Evvel zaman içinde, köyün birinde melun mu melun bir çoban yaşarmış. İnsan demez hayvan demez her bir mahlûkata eziyet edermiş. Kötülüğü yüzüne yansır, çirkinliğinin ünü dağlar ovalar aşarmış. İnsanlar cani ruhundan korkar yanına bile yaklaşmazmış. Karakola düşermiş çoban; bir şekilde çıkar, zulme kaldığı yerden devam edermiş. Köylüden dayak yermiş çoban, çıkar ahaliye eziyete devam edermiş. İnsanlar neylesin, “Elleşmeyelim de çoluğa çocuğa tebelleş olmasın” derlermiş.

Bir huyu varmış çobanın. Her akşam saat dokuzda yatar sabah dokuzda kalkarmış. Böyle geç uyanan çoban olur mu demeyin, develer tellal iken olur. On iki saatlik döngüyü istisnasız tamamlarmış çoban. Olur da uyumakta gecikirse, yine on iki saati tamamlamak için geç kalkarmış. Hiç şaşmaz, ömrünün yarısını uyur yarısını uyanık geçirirmiş.

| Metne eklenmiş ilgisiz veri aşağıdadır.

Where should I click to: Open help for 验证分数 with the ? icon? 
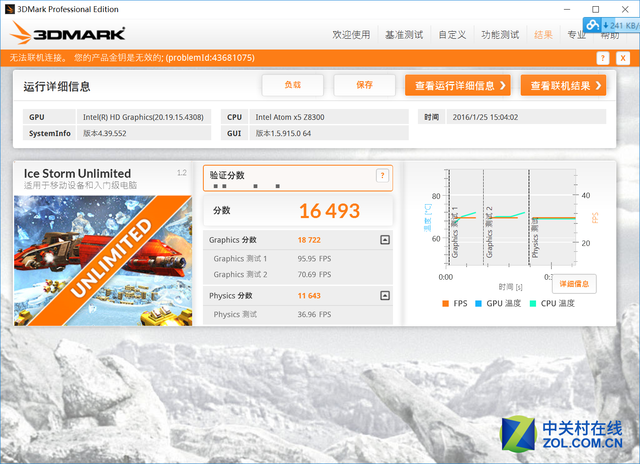[x=381, y=176]
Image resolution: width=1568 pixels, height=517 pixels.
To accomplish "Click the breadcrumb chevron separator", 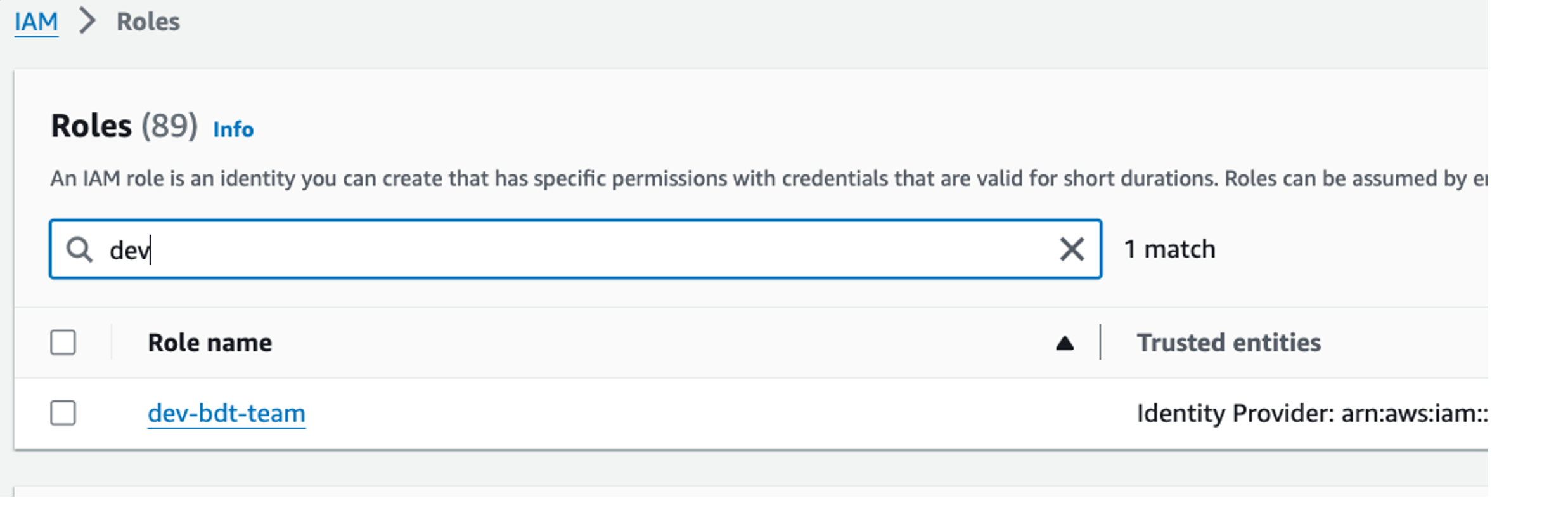I will pyautogui.click(x=87, y=22).
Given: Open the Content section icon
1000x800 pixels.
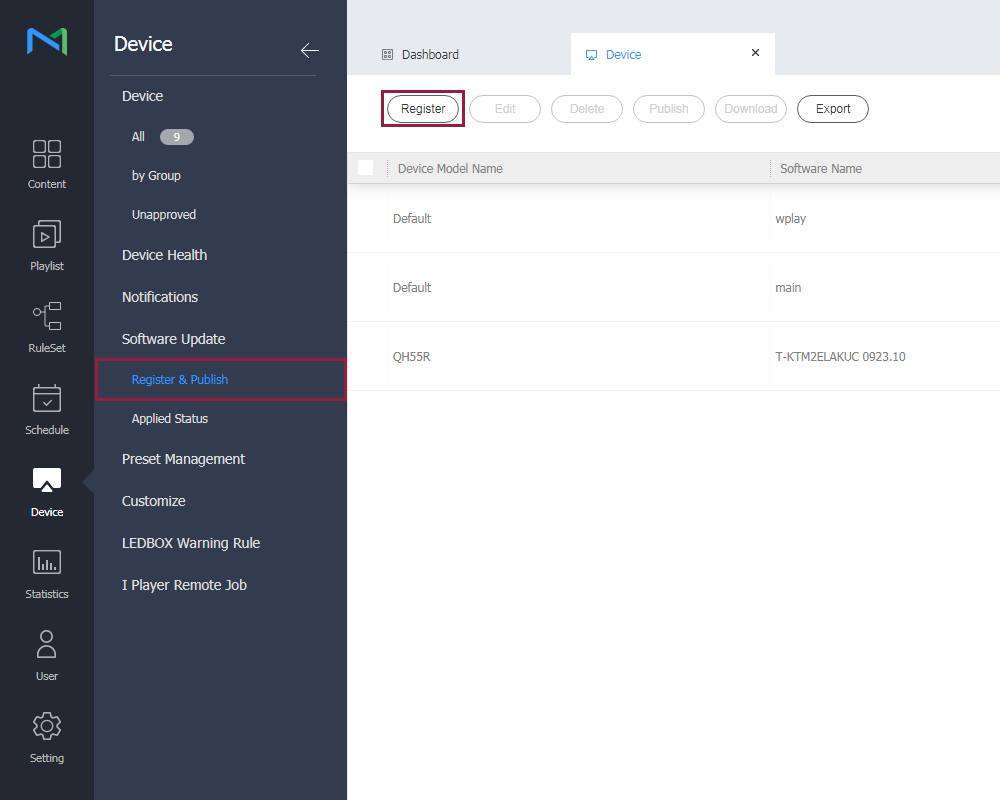Looking at the screenshot, I should [47, 154].
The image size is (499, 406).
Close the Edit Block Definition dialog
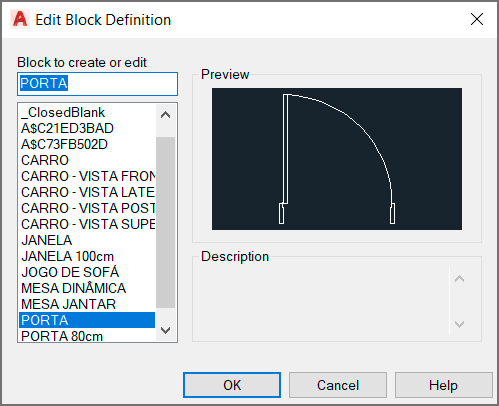pyautogui.click(x=477, y=19)
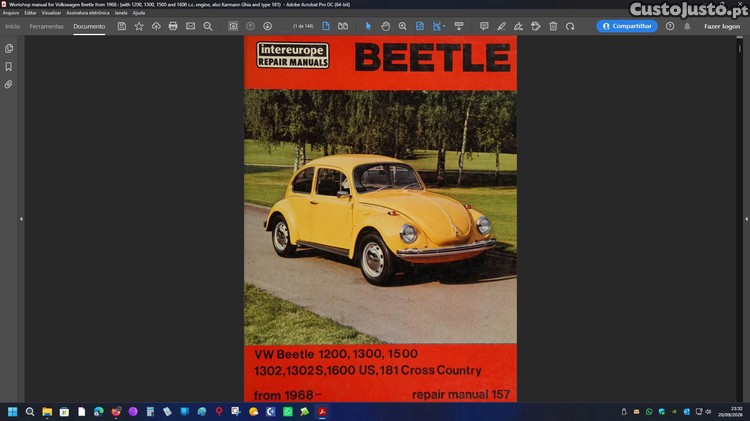Click the Save file icon
The height and width of the screenshot is (421, 750).
[x=121, y=26]
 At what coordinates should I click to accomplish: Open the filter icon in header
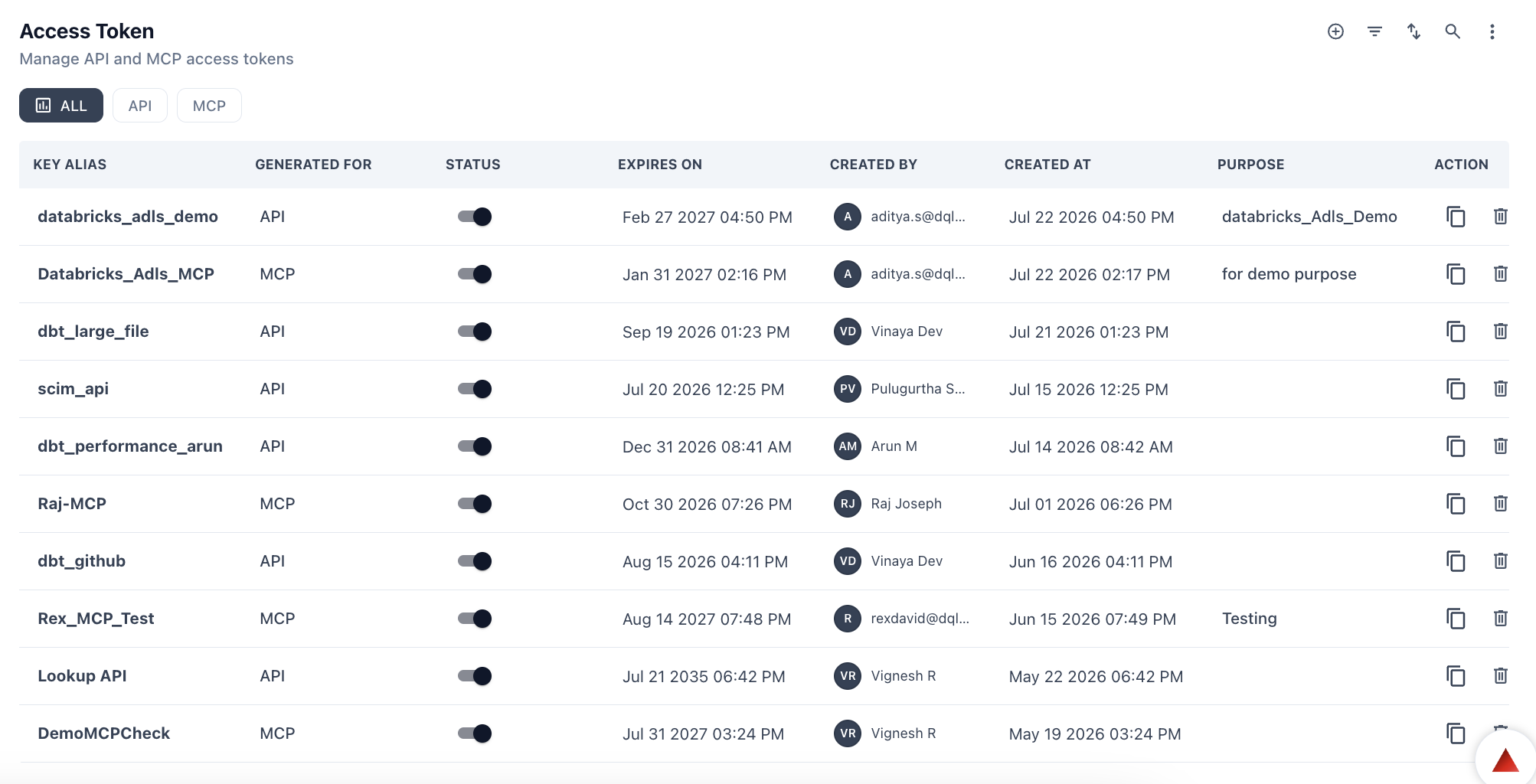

Bir gün evlenmiş çoban. Allah’ın gücüne gitmesin de o melun sıfatıyla, yanında tezeği misk-i amber kılan kokusuyla, toynağa dönmüş taş tırnaklarıyla bu musibeti kim koynuna alır ey okur? Almış bir gariban, ona da eziyeti evde sürer gidermiş. Kadın evde illallah eder, her gün ayrı birine umarsızca anlatırmış. Kocasının adı her anıldığında kadının ilençle söylediklerinin arasına şu cümle sıkışırmış: “Melek gibi de uyur Allahsız.”

Günlerden bir gün, içinde çocukların da olduğu bir ev kundaklanmış, evdekiler son anda kurtarılmış. Akşam dokuza beş kala lanet çobanı olay yerinden geçerken görenler varmış. Zaten böyle bir kötülüğü yapsa yapsa bir kişi yaparmış. Her taşın altına bakmışlar da çobanı bir ağacın altında uyurken bulmuşlar. Topböceği gibi kıvrılmış ağacın altına, bir de bebekler gibi gülümsermiş uykusunda. Yangının çıktığı evde yaşayanlardan birinin akrabası çobanın kafasına sert bir tekme savurmuş. Acıyla ve şaşkınlıkla uyanmış çoban, ayakta duran kalabalığa boş gözlerle bakmış. Çobanı linç etmeye yeltenen gençleri jandarmanın havaya açtığı ateş durdurmuş. “Bir durun,” demiş başçavuş, “Karakola götürelim adamı hele...” Çoban anlam verememiş olan bitene, yüzüne nur inmiş, sanki onca kötülüğü eden kendisi değilmiş gibi... “Bir şey mi oldu komşular, nedir benim gibi bir garibanla derdiniz?” diye inim inim inlemiş. “Fukaraların evini niye yaktın lan piç” diye bağırmış kalabalıktan genç biri. Çoban başını ellerinin arasına almış, “Gece, gündüz, gece, gündüz…” diye sayıklamaya başlamış. Öfkeli kalabalık başçavuşu ve beraberindeki askerleri aşmış, çobana saldırmış. Tekmelerle yüzü gözü kan içinde kalmış çobanın. Ölmüş çoban, son sözü ‘gece’ olmuş.

Çobanın sözlerindeki sırra onu toprağa veren gelen dedesi ermiş. Çoban çocukluğundan beri rüyasını gerçek, gerçeği kâbus, gündüzü gece, geceyi gündüz sanırmış. On iki saatlik uykusunda gördüğü rüyalarda çocukların başını okşar, hayvanlarına bakar, derdi olana deva ararmış. Uyandığında ise on iki saatlik kâbusuna başlar, kötü bir adam olduğu rüyanın bir an evvel bitmesini umarmış.

Ben dedemin beşiğini tıngır mıngır sallar iken, çobanın dedesi hakikati fark etmiş. Uyandırmış minik şeytanı, iki döngü arasındayken melunun ağzından lafları alıvermiş. Allah’ın işine karışılmaz da insan düşünmeden edemiyor işte. E, o zaman çoban hangisidir, sorgulanacak günahlar hangi on iki saati içerir?

Pireler berberdir ya… Peki, çoban gece midir, gündüz müdür?